> PAGINA
Le correzioni – Jonathan Franzen

Ovvero: la saga dei Lambert, partendo dai genitori Alfred e Enid e arrivando alle odissee dei figli Chip, Gary e Denise.

Alfred, ormai vittima del Parkinson e sull’orlo della demenza, è sempre stato un uomo ligio al senso del dovere, onesto lavoratore per una compagnia ferroviaria; il suo orgoglio e la sua testardaggine non hanno reso la vita facile ai figli e alla moglie, che ha fatto la serva per lui e ne ha subito gli sfoghi nei brevi periodi in cui tornava a casa dal lavoro.

In questo romanzo Franzen racconta i fallimenti della nostra generazione, peggiori di quella precedente. Pur avendo maggiori possibilità di successo, ne abbiamo avute anche di fallimento. Si comincia a vent’anni con grandi aspettative, ci si sposta in città, si lavora tanto, convinti che l’impegno verrà ripagato, e una volta raggiunta una posizione professionale soddisfacente ci si accorge che c’è un vuoto da riempire, quello affettivo. “Le correzioni” del titolo andrebbero applicate al comportamento dei propri genitori per non commettere gli stessi errori, ma così come Alfred ha dedicato la sua vita al lavoro, relegando i suoi affetti in un angolo – cercando di recuperare alla fine della sua vita – così Chip e Denise hanno rovinato le loro carriere  – il primo all’interno dell’università e poi come aspirante sceneggiatore, la seconda come chef di primo piano; Gary, il figlio saggio e l’unico che non ha problemi professionali, è invece succube della moglie e dei loro tre figli, ed è il Lambert che più ha a cuore la sorte dei suoi genitori. Alla fine, insomma, bisogna pagare in qualche modo.

> CONSEGNA A
Rispondi in base alla pagina su «Le correzioni»:
(i) Per quale tipo di compagnia lavorava Alfred?
(ii) In quale ruolo Denise ha rovinato la propria carriera?
(iii) Di chi è succube Gary?
> CONSEGNA B
Filtra i record e trascrivi ogni riga che contiene la stringa "height". Conta la differenza tra maiuscole e minuscole.

> MATERIALE
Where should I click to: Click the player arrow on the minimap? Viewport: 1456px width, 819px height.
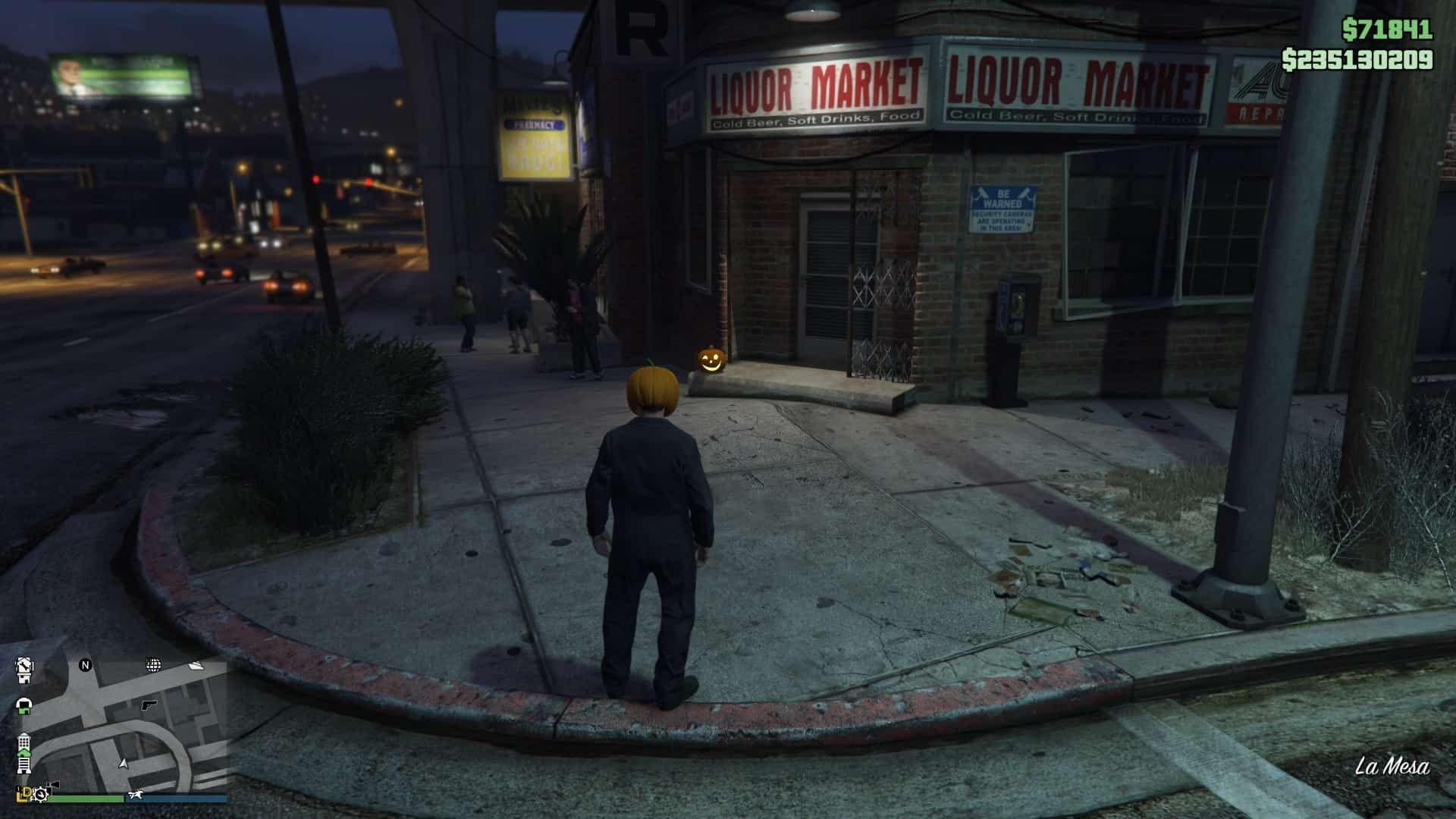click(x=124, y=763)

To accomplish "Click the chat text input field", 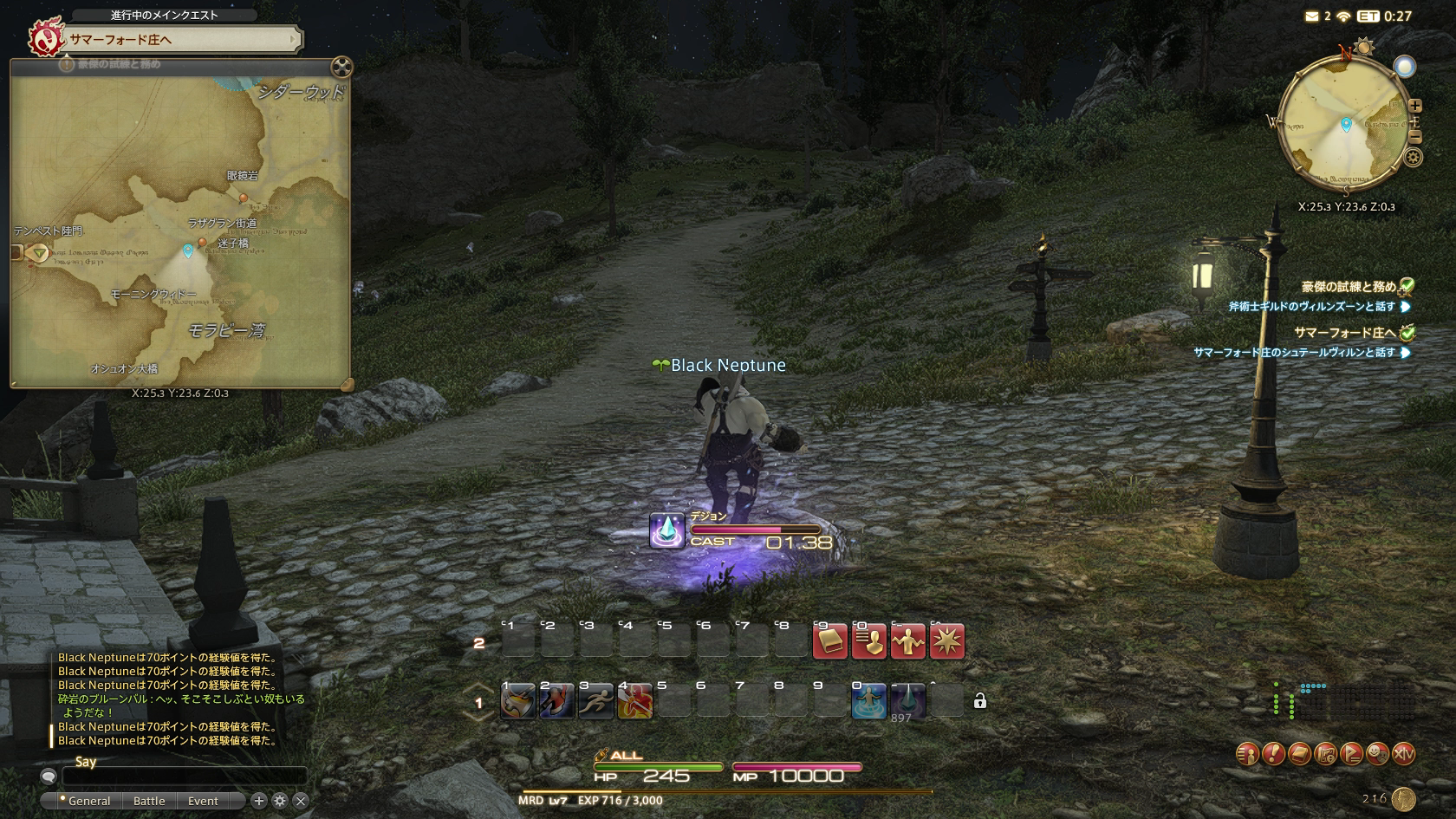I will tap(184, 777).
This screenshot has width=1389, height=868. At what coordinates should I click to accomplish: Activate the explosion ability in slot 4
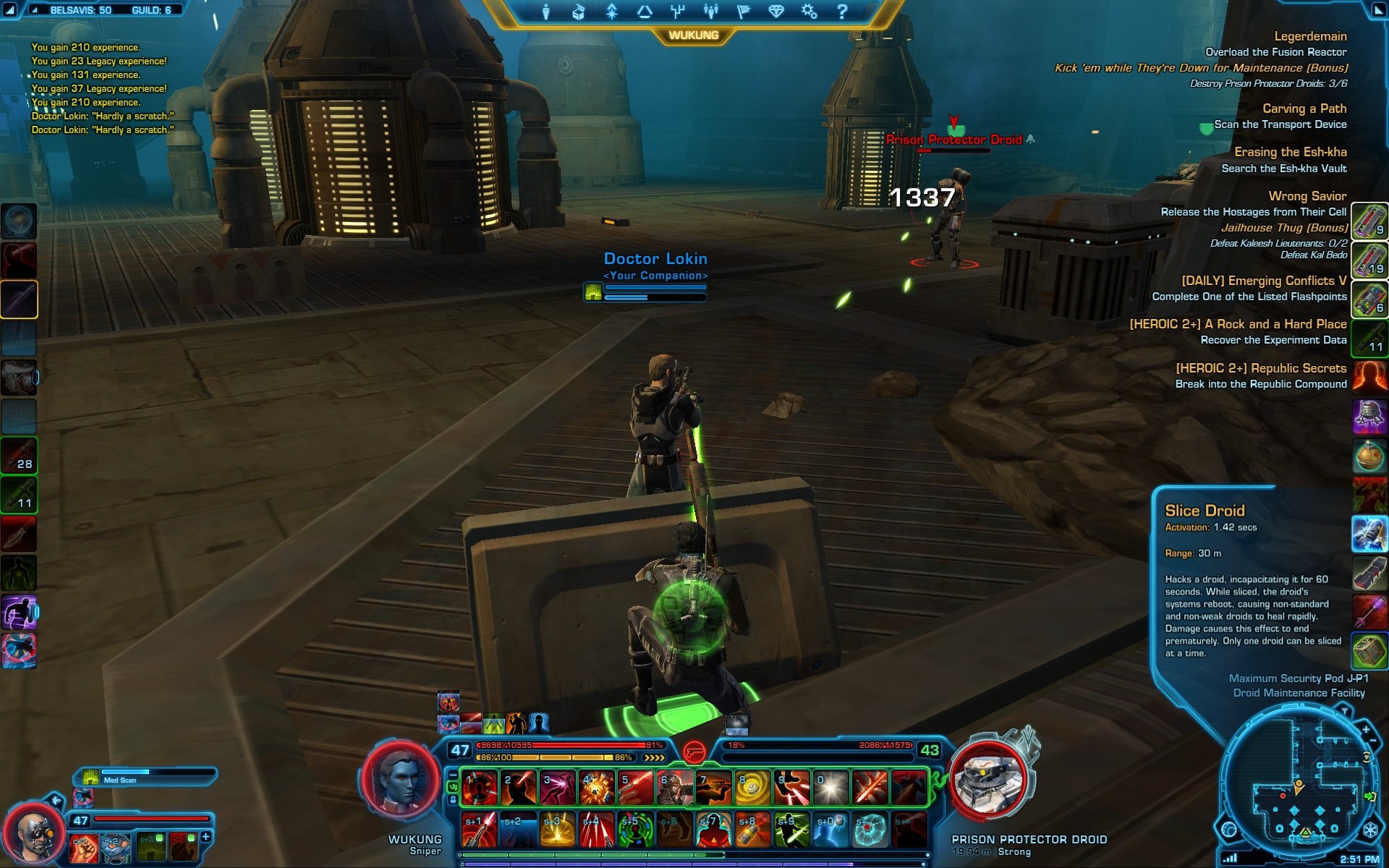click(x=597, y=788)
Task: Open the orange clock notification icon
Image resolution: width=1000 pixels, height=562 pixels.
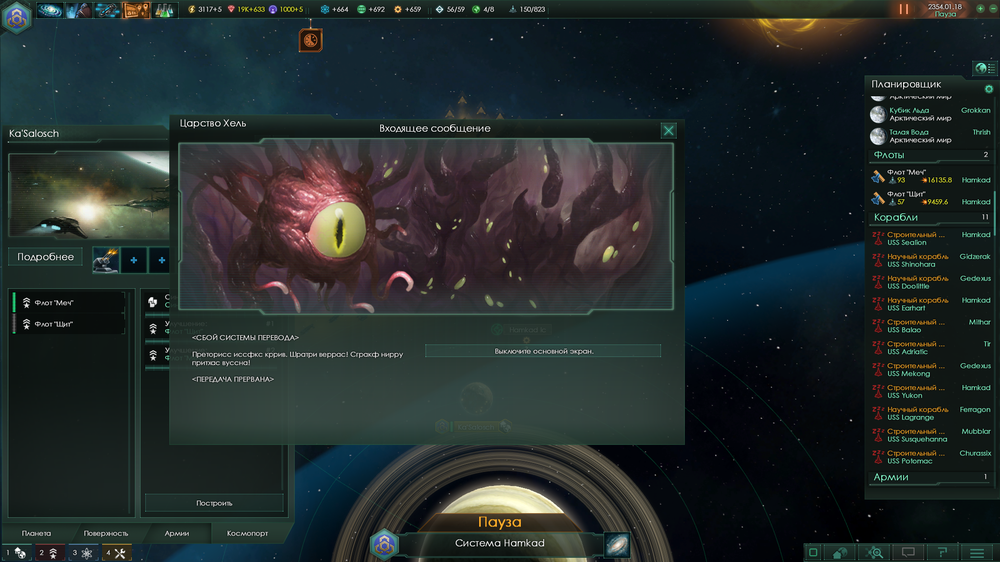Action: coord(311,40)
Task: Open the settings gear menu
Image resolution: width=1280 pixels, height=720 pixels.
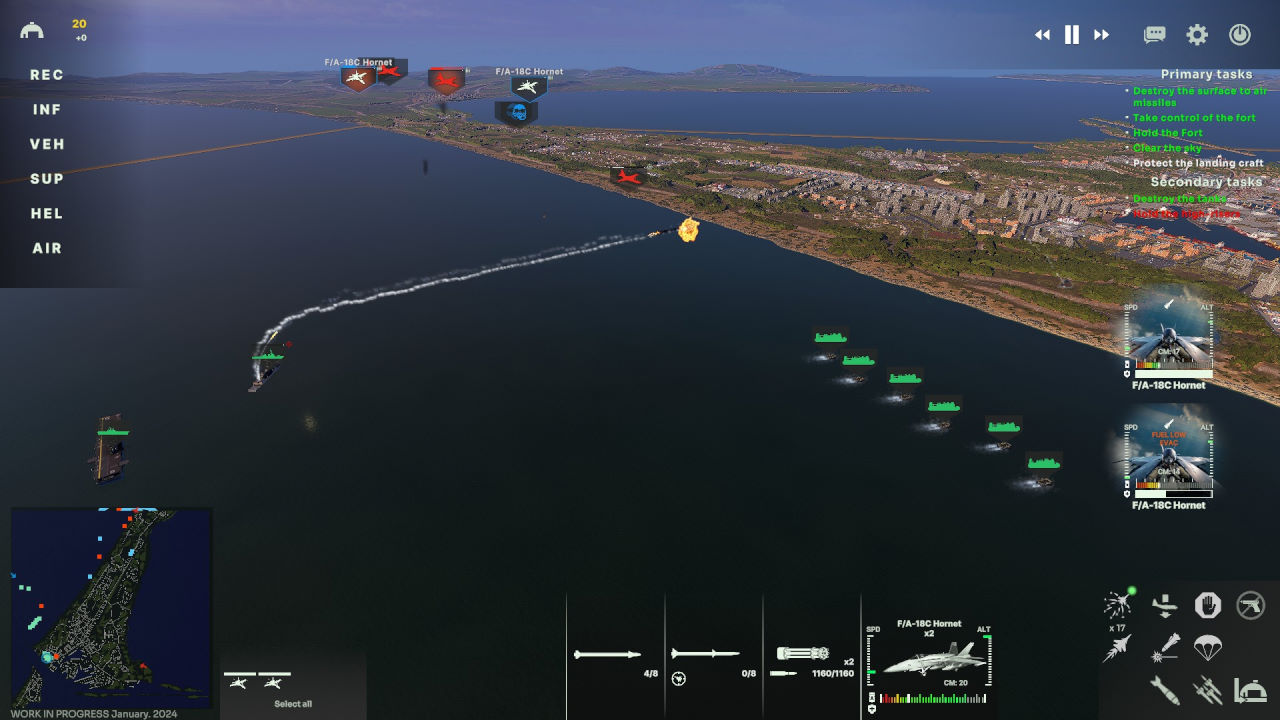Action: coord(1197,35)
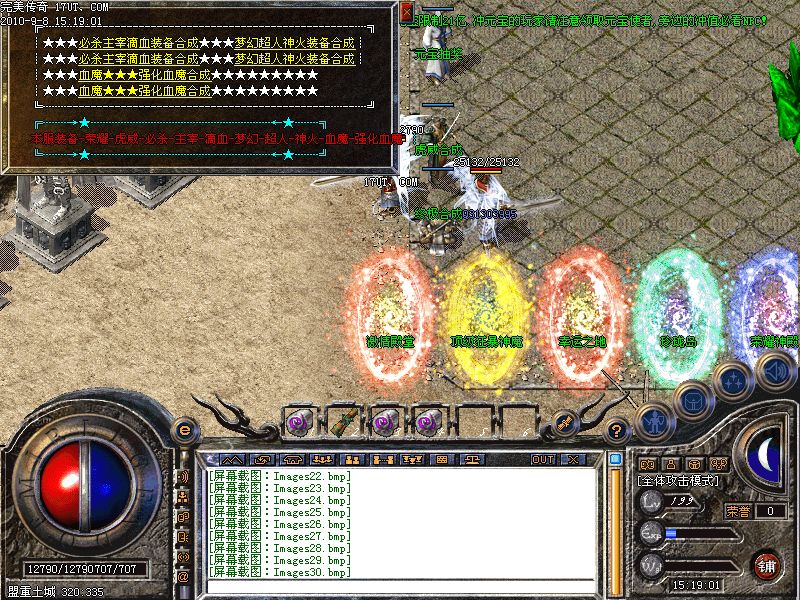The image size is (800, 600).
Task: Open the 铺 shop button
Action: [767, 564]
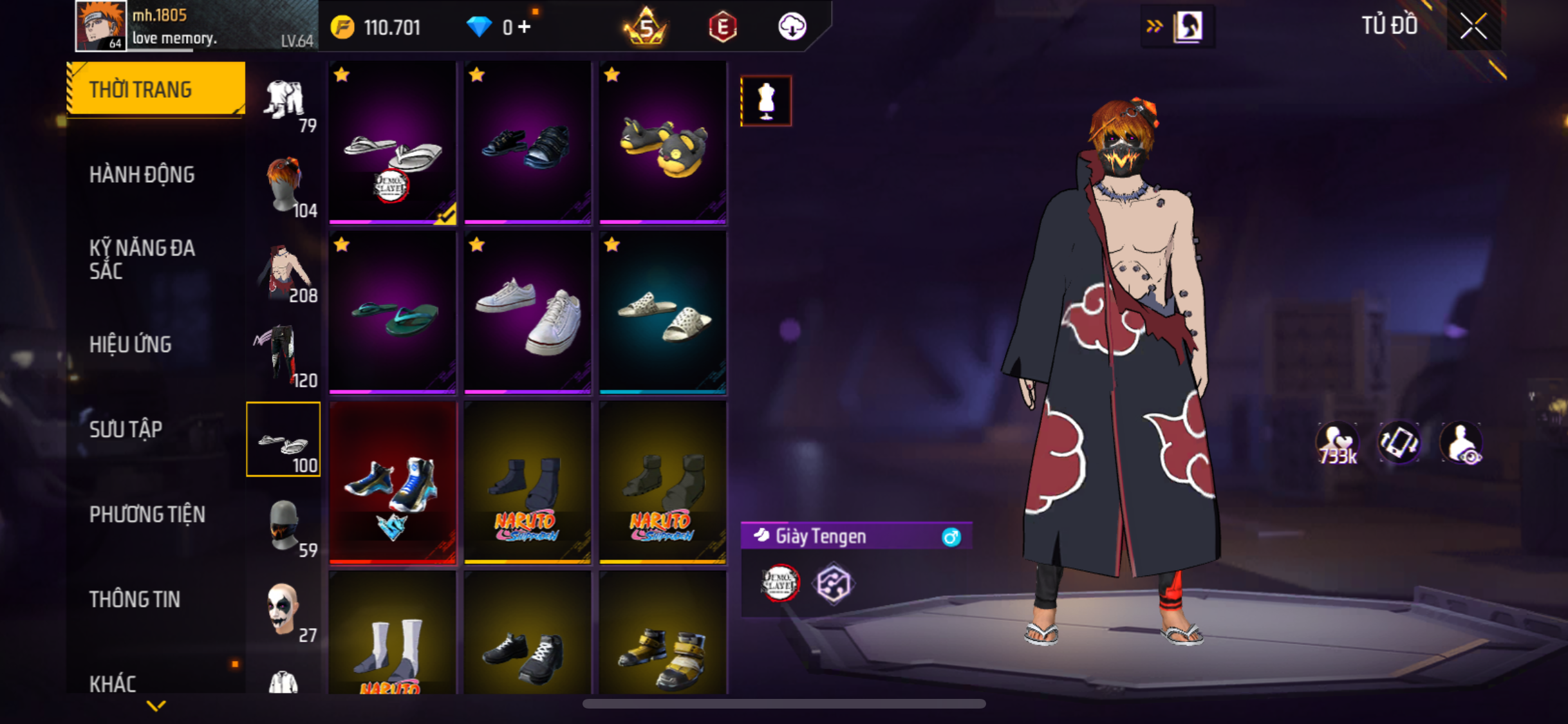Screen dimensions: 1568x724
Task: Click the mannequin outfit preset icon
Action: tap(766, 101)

> SOLUZIONE A
(i) Per una compagnia ferroviaria.
(ii) Come chef di primo piano.
(iii) Della moglie e dei loro tre figli.

> SOLUZIONE B
Where should I click to: Click the player arrow on the minimap? Viewport: 1456px width, 819px height.
This screenshot has width=1389, height=868. At what coordinates should I click to accomplish: Activate the explosion ability in slot 4
Image resolution: width=1000 pixels, height=562 pixels.
Image resolution: width=1280 pixels, height=720 pixels.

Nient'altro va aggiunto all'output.